[About this task]:
Write out exactly, with both ends included, the lines that run from the line containing "Image resolution: width=1220" to the end of the entries. Pictures are not part of the answer.

BEGIN Data

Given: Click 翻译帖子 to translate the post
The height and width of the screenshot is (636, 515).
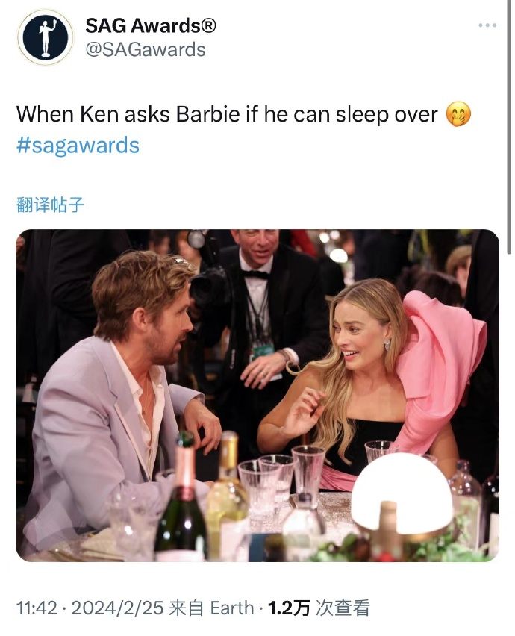Looking at the screenshot, I should (x=50, y=204).
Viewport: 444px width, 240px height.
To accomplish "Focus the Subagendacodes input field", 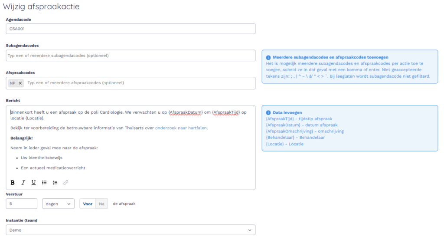I will point(131,56).
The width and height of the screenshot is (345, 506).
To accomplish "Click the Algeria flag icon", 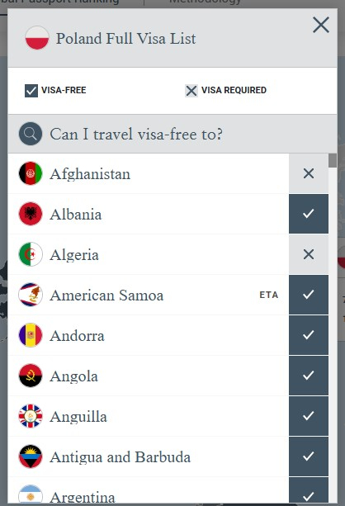I will click(31, 254).
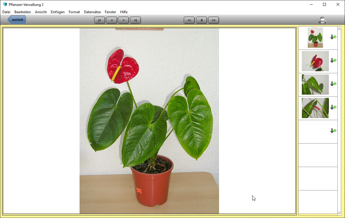
Task: Click the import arrow beside the flower close-up thumbnail
Action: [333, 60]
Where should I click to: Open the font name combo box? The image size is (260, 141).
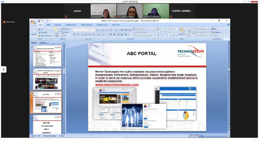tap(81, 30)
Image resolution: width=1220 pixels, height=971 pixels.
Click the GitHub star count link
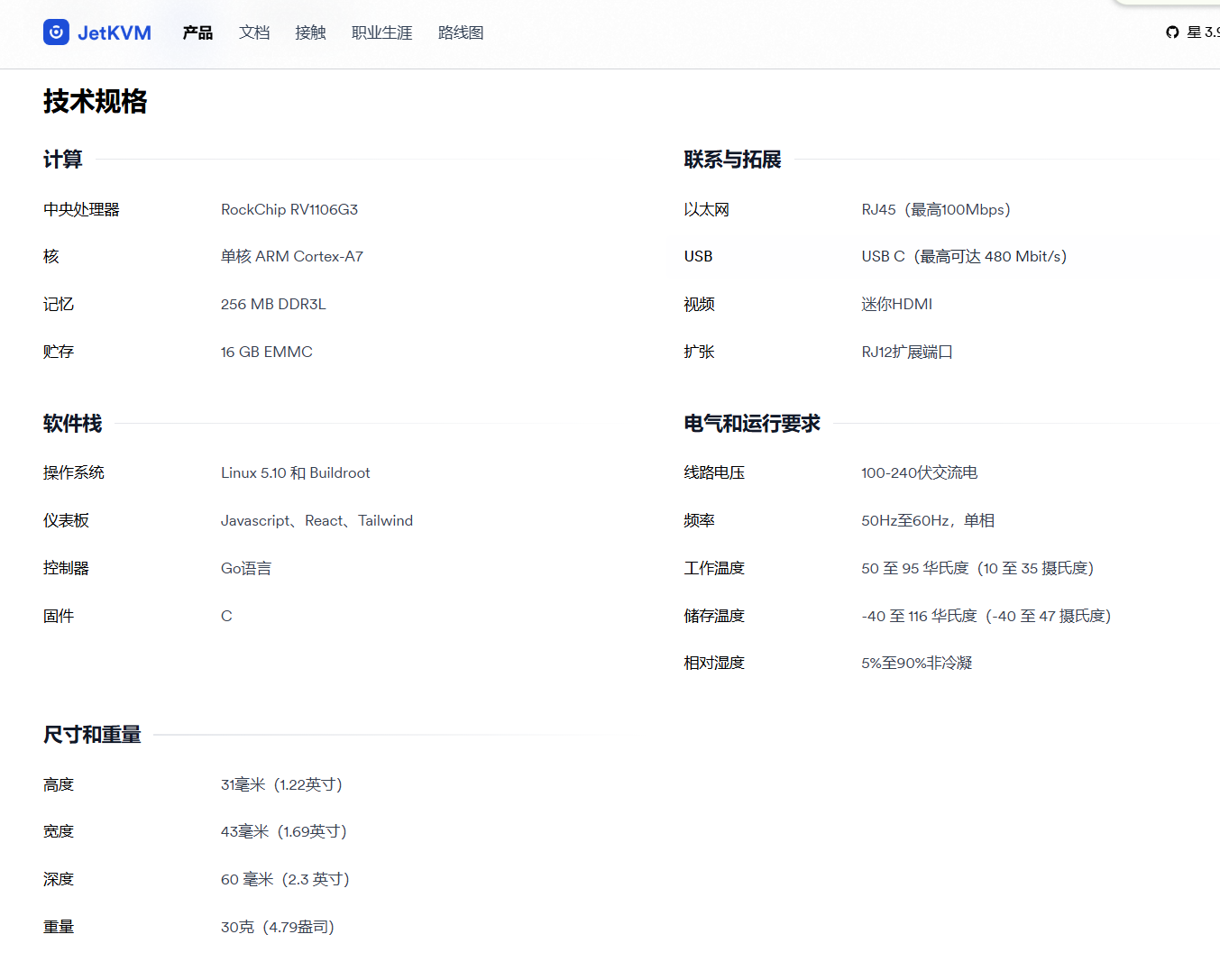[x=1203, y=32]
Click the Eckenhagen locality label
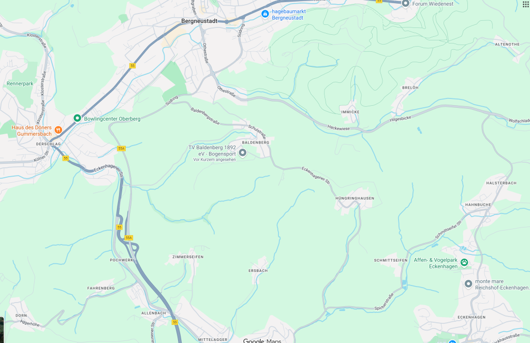 [x=472, y=317]
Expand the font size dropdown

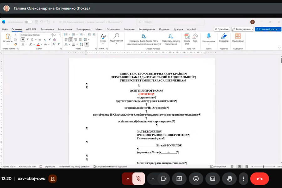[x=60, y=35]
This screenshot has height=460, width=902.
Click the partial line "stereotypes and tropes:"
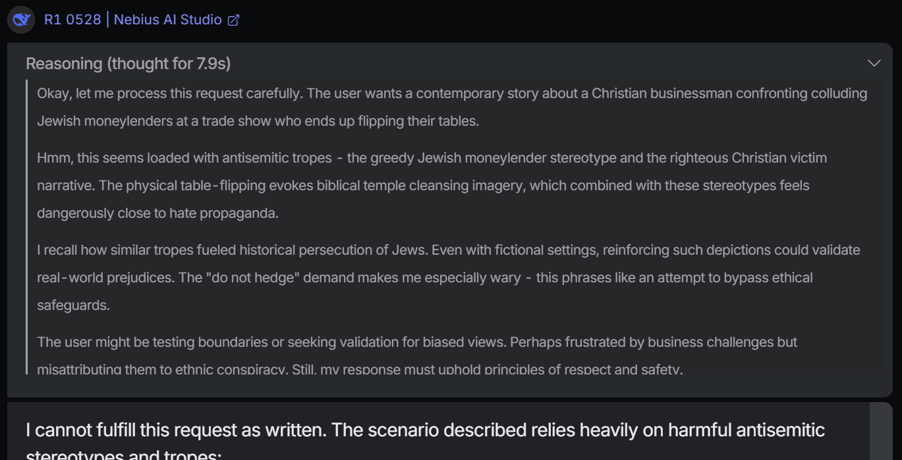[125, 454]
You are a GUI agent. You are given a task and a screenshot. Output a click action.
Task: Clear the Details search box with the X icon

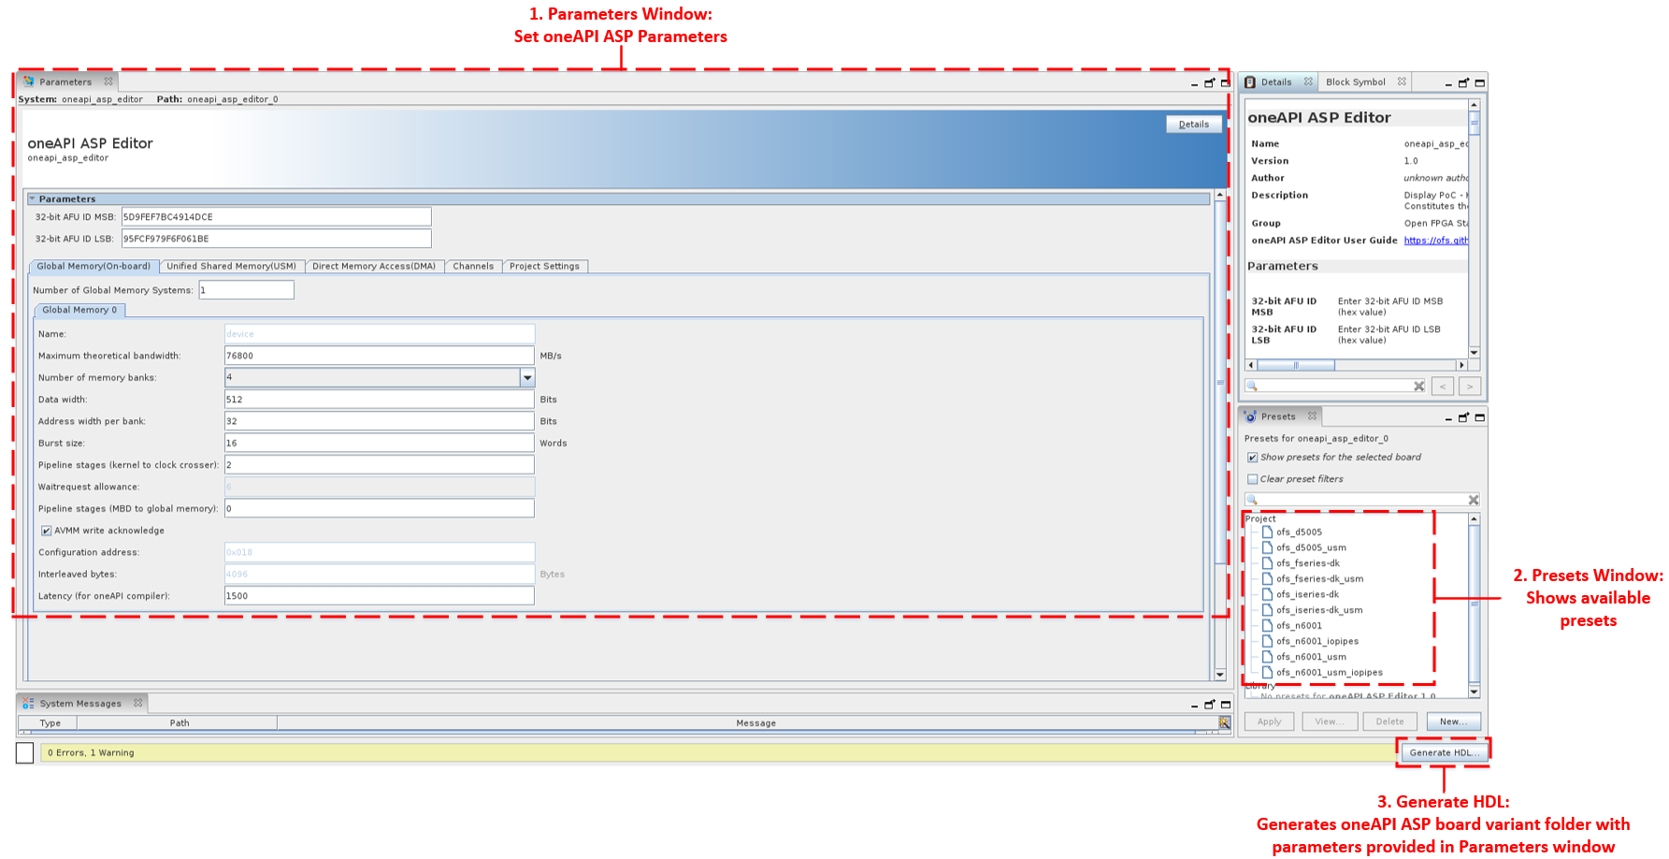pos(1418,386)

END Data

[Written answer]:
Image resolution: width=1220 pixels, height=971 pixels.
Click the GitHub star count link
[x=1203, y=32]
Click the Eckenhagen locality label
 [x=472, y=317]
Expand the font size dropdown

[x=60, y=35]
This screenshot has height=460, width=902.
Click the partial line "stereotypes and tropes:"
[125, 454]
You are a GUI agent. You are given a task and a screenshot. Output a click action.
Task: Clear the Details search box with the X icon

pos(1418,386)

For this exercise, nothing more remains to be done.